··· Document text ···

Monday, August 1, 2011

Breaking Down

Atrophy is not a shiny commemorative statue you put on display in your home or office. Its the breaking down of unneeded or damaged tissue. It can happen for a variety of reasons. In my case, it was injury. Before getting hurt, I mostly held to a regular regimen of resistance training and cardiovascular activity. That, coupled with a diet high in protein and vitamins, helped me to maintain a lean, mesomorphic body type. When that routine was suddenly interrupted, my body reacted by shedding needless tissue. Basically, my metabolism shifted from anabolic to catabolic. Rather than building muscle, I broke it down. So, I've gone from fit to frail pretty quickly.

··· Recorded information ···

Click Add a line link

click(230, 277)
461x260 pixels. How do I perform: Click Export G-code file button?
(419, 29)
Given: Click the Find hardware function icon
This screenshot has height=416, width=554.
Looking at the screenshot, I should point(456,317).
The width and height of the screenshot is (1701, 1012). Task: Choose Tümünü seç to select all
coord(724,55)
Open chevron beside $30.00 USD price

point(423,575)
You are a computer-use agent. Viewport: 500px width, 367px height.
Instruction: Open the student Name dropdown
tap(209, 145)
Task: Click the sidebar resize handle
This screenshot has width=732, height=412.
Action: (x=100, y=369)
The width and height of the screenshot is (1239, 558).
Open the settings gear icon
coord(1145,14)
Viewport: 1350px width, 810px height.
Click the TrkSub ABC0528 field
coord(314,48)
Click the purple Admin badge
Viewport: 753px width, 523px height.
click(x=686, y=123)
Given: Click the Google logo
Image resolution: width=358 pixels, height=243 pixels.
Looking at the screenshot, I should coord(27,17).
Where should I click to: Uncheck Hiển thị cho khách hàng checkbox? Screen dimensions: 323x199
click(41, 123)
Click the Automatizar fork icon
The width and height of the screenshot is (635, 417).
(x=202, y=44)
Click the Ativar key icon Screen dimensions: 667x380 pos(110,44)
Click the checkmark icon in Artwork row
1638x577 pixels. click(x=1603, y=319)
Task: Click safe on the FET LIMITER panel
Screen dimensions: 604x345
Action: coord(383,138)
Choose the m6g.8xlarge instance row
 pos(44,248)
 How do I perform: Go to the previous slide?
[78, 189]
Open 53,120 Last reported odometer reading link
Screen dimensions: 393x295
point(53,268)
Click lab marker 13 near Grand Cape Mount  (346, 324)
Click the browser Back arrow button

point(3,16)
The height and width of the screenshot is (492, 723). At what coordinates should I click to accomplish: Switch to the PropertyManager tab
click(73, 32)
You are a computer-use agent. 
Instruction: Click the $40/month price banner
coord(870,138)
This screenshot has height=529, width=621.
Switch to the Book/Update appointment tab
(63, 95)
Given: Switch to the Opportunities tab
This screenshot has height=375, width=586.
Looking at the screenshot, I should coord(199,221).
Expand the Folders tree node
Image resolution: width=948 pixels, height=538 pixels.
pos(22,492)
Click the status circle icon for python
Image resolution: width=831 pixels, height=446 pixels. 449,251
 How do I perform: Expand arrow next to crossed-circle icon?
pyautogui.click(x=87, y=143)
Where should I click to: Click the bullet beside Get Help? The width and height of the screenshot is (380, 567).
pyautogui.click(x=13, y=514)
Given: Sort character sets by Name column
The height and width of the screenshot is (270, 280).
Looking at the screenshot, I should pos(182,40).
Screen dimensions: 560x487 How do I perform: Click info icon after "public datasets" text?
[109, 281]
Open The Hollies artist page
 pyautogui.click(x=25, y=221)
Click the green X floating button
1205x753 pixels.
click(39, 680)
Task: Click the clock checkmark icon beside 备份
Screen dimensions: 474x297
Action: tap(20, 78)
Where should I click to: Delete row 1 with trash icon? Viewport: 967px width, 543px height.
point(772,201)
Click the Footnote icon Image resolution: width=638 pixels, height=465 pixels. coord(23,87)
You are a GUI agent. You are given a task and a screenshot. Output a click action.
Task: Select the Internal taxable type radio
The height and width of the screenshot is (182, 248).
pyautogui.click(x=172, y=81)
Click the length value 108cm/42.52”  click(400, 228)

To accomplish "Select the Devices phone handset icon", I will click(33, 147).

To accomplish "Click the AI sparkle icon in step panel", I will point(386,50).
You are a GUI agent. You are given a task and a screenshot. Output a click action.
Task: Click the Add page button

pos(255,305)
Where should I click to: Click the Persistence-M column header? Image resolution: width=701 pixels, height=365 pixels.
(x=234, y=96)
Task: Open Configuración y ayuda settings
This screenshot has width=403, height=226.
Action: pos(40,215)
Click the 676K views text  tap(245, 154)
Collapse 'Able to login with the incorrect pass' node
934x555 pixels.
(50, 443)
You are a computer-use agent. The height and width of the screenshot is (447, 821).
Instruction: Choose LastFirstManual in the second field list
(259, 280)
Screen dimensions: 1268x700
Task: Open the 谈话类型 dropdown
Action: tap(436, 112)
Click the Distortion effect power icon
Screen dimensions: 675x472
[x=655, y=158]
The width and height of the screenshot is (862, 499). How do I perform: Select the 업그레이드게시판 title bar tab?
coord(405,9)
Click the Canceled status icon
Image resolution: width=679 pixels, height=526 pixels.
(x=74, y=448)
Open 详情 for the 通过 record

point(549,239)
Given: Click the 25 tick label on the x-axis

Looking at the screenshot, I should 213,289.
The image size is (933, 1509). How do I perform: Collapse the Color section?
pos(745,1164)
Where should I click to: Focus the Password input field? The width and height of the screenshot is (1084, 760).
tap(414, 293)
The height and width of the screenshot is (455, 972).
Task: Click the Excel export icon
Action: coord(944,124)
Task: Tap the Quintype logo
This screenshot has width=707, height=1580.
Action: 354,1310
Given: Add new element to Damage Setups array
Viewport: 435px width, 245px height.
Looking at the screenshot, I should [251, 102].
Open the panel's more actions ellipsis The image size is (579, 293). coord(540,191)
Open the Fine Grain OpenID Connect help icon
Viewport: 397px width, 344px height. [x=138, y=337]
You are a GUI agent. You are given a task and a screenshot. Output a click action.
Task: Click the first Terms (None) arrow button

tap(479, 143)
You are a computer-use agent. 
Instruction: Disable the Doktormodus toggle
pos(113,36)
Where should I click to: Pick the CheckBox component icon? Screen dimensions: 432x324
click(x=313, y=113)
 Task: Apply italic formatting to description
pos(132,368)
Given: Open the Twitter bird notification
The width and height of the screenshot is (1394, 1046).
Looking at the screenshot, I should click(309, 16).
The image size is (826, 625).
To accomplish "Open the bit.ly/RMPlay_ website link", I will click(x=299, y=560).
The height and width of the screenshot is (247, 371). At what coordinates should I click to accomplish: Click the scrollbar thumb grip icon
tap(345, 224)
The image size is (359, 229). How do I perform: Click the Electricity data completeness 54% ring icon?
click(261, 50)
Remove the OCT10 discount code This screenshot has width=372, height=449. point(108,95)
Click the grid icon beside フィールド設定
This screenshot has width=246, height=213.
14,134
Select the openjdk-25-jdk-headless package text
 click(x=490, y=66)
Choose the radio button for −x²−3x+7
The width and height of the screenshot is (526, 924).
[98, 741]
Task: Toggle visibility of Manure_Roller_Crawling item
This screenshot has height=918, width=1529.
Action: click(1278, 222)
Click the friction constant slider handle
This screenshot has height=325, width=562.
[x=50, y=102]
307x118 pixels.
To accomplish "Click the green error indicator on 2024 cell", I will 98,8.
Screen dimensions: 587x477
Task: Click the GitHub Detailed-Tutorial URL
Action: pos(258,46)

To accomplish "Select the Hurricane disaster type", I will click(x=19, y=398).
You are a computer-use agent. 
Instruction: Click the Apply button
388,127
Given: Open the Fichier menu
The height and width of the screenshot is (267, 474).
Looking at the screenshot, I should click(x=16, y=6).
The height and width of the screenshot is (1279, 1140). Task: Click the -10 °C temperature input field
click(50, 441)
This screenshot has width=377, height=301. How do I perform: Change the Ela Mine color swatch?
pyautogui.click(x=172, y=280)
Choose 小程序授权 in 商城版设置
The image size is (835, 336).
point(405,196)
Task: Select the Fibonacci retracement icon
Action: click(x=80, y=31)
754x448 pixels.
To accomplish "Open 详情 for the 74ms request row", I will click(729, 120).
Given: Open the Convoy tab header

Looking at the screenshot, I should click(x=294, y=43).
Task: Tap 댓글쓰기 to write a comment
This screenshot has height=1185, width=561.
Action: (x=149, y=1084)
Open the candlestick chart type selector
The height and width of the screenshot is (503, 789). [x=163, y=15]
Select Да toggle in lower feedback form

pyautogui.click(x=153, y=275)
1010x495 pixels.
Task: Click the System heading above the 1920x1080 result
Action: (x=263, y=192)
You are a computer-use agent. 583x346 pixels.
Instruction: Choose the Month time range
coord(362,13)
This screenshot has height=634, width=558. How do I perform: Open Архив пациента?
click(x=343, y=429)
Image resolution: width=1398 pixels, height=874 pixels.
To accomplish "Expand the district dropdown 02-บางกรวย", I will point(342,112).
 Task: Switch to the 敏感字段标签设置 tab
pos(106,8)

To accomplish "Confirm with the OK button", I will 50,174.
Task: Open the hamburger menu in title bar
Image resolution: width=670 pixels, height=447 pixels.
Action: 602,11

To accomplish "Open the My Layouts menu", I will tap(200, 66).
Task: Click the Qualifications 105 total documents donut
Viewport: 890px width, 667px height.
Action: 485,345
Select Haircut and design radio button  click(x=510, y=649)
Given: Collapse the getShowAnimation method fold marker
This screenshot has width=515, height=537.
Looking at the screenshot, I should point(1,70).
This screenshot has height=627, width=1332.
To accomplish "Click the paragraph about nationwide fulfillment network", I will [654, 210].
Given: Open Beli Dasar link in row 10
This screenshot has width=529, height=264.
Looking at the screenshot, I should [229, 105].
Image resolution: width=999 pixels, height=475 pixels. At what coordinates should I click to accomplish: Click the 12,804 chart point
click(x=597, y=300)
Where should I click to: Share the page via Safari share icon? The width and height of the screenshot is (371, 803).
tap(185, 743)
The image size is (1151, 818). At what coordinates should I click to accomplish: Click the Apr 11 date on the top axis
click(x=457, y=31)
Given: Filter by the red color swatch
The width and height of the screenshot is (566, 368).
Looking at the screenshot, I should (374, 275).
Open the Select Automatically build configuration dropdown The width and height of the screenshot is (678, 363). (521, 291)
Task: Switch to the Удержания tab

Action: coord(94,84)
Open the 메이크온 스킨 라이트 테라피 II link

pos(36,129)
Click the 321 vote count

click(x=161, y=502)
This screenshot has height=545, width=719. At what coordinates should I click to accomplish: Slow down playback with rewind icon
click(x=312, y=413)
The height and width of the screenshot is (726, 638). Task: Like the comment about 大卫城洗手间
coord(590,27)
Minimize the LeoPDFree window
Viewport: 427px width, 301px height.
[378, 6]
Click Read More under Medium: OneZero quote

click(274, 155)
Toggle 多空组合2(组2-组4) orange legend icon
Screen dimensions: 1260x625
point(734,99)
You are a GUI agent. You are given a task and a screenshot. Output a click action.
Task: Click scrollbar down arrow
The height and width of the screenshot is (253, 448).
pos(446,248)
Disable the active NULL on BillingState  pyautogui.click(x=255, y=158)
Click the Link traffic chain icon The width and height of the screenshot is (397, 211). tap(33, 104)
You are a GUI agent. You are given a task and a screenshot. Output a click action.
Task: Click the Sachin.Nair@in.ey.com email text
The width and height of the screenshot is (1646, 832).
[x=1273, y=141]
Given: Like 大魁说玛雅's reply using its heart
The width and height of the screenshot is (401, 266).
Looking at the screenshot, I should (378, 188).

···

What you are asked to do: From the post about atrophy, list each thing the writer names as helping to maintain a lean, mesomorphic body type before the injury. The data plays no part in what follows and can be set aside.

Result of the task:
- Resistance training
- Cardiovascular activity
- A diet high in protein
- A diet high in vitamins